И еще одно письмо, характеризующее неписаное правило, бытовавшее в среде десантников МВДБ-1 в период пребывания их в тылу 16-й немецко-фашистской армии в марте – апреле 1942 года под Демянском. Письмо из Кирова, от бывшего парашютиста Игната Ивановича Рублева.
«При наступлении на Малое Опуево меня ранило в левое плечо зажигательной пулей. Перевязку сделать некому – товарищи вели бой в темноте. Пока лежал, обморозил обе ноги. Потом верные друзья отыскали меня в снегу и на волокуше утащили в лес. А крови я потерял предостаточно, свет черным казался.
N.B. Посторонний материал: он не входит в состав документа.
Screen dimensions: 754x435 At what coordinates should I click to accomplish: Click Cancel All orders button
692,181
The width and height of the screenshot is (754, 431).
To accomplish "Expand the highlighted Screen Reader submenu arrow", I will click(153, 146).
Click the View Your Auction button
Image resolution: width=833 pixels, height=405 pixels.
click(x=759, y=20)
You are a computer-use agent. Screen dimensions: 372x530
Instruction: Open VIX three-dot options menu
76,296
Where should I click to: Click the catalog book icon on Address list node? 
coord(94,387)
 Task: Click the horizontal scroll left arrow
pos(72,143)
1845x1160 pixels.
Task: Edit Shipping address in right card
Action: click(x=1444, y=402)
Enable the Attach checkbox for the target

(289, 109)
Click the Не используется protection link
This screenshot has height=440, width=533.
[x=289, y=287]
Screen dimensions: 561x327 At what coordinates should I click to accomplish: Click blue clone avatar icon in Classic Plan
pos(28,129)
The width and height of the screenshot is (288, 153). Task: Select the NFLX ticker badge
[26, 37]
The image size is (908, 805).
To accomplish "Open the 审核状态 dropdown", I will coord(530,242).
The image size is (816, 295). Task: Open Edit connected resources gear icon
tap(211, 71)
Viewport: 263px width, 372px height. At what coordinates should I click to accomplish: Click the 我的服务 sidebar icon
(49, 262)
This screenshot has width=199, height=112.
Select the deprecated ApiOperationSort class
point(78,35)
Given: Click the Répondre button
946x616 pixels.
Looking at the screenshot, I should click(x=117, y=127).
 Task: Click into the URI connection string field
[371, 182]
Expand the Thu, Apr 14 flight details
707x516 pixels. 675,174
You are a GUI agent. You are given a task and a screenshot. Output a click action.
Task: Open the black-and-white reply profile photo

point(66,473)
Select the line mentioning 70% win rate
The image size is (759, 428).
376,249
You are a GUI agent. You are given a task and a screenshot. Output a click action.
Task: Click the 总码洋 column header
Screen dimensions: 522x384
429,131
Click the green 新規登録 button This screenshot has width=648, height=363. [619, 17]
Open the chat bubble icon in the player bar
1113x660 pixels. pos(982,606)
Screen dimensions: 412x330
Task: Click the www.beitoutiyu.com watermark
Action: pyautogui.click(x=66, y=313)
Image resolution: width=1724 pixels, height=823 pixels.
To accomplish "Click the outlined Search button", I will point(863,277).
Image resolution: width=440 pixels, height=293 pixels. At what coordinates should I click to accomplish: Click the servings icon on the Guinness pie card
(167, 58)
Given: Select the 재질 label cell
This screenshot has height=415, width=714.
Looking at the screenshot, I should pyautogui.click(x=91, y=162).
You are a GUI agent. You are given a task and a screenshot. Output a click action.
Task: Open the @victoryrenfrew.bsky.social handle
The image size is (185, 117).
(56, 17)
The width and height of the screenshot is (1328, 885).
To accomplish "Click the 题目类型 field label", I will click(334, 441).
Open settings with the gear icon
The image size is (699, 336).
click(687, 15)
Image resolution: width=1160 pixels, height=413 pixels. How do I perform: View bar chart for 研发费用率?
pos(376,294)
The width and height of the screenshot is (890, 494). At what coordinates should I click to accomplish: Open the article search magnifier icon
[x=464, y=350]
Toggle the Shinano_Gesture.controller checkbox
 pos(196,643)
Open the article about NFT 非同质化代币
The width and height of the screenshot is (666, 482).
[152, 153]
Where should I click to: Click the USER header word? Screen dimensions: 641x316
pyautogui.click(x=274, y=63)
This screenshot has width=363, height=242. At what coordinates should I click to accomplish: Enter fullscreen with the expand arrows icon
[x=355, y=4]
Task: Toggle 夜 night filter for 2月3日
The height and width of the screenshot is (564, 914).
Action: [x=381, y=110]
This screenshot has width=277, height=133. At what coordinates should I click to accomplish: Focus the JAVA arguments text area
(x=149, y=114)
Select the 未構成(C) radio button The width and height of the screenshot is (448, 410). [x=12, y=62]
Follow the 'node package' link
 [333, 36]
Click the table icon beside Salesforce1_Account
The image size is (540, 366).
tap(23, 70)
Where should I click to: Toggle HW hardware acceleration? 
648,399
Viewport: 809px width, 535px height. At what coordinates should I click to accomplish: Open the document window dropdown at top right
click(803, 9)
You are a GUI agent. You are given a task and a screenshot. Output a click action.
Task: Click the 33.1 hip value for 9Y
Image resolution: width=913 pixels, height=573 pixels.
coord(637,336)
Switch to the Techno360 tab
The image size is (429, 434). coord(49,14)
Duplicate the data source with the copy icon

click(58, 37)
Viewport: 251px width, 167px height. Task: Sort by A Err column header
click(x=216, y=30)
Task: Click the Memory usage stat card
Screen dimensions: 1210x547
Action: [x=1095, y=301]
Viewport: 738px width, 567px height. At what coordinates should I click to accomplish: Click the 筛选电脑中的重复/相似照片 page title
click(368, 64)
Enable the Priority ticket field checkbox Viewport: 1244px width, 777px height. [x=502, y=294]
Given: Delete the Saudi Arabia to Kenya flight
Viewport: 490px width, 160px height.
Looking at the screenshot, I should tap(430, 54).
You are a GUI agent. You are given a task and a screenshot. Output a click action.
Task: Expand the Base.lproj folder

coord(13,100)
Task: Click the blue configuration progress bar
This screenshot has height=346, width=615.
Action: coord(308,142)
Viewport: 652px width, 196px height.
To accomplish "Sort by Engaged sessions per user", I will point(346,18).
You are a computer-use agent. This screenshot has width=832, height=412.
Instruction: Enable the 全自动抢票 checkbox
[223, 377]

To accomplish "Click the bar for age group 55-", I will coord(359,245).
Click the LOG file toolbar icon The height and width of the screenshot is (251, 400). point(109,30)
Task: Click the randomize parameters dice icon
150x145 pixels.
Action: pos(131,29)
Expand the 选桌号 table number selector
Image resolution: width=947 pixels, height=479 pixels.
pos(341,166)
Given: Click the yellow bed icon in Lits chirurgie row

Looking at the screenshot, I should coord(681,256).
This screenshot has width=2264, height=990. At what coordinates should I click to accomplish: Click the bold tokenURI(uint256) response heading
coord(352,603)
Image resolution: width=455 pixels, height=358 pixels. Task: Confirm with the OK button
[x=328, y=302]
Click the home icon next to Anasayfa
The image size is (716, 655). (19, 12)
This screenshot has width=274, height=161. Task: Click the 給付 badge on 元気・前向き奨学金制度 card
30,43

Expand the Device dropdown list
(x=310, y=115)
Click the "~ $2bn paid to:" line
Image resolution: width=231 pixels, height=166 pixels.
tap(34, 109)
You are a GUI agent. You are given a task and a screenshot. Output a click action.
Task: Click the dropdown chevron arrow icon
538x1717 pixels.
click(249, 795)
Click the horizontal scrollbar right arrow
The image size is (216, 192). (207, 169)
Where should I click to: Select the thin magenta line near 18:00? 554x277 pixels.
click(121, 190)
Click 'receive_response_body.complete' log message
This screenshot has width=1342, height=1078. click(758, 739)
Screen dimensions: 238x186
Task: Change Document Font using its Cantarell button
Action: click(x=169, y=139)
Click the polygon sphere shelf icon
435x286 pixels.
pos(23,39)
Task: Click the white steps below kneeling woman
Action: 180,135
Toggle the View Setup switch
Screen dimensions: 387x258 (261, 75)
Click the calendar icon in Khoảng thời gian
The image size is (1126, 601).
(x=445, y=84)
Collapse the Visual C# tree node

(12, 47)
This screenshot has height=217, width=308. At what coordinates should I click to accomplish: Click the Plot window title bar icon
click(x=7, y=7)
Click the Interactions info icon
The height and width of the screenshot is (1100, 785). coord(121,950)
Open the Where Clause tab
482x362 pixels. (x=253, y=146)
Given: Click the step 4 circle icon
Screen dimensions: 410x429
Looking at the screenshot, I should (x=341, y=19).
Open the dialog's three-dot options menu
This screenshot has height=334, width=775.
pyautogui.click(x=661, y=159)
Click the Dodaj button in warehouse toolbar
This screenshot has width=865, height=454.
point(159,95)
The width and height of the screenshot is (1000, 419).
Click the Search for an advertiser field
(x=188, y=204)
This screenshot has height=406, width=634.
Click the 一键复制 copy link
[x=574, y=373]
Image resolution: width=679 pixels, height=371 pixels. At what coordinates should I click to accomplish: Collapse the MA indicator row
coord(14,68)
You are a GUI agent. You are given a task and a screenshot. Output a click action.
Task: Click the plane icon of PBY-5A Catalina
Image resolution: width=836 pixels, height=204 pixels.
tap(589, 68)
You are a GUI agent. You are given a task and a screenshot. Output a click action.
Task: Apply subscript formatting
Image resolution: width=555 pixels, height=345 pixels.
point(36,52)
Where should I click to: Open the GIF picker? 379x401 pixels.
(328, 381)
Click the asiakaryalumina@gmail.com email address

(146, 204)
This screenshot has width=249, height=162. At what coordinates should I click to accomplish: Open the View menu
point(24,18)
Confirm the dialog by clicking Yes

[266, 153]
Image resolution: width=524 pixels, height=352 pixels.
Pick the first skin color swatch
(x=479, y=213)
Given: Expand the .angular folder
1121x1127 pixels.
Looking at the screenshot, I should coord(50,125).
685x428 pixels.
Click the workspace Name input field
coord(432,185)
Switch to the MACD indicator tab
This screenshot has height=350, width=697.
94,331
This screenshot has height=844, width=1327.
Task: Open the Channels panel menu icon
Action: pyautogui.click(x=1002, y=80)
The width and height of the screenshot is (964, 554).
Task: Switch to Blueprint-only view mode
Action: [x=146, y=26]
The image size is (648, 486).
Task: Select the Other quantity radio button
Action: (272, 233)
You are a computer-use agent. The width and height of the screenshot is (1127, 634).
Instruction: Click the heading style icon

Я просил ребят пристрелить меня и похоронить в сугробе. Наверное, в бреду был. А меня доставили на базу бригады. Позднее отправили на Большую землю самолетом…
Одна мысль меня точила: «Плен!» Боялся пуще смерти. И не только я – любого десантника спросите. При перелете к своим попали под обстрел. Ночью трассирующие пули, как фейерверк. И мотор заглох. Как заморозило сердце – каюк! Стук колес о землю, вернее, лыж. На миг потерял сознание, бахнуло в мозгу: «Плен!» Ни жив ни мертв. Слышу, русская речь – живем! Аэродромная палатка из брезента. Носилки. Теплые руки сестрицы. Горячий чай, ломоть хлеба. А душа все еще не разморозилась, все еще там, в тылу фашиста… Госпиталь невдалеке от Валдая. Утром в палатку зашла медсестра: «Где тут ночные старики?» Вот так номер! Нас к тому времени побрили, остригли, умыли… Не признала! Мне было 20, а в старцы попал… Кое-кто лишь не потерял в весе, а большинство по 20 кило сбросило!..»
Нашли. Подобрали. Довезли. Позаботились о жизни… И Рублев, и любой другой десантник, спасенный в ту суровую годину, убежден: «Так и должно быть!»
В мае 1985 года брат военного комиссара М.С. Куклина со своим сыном Михаилом побывали на местах боев десантников. В деревне Корнево Петр Сергеевич и Михаил встретили Зинаиду Михайловну Брянову. Старая женщина рассказала о том далеком и страшном времени оккупации.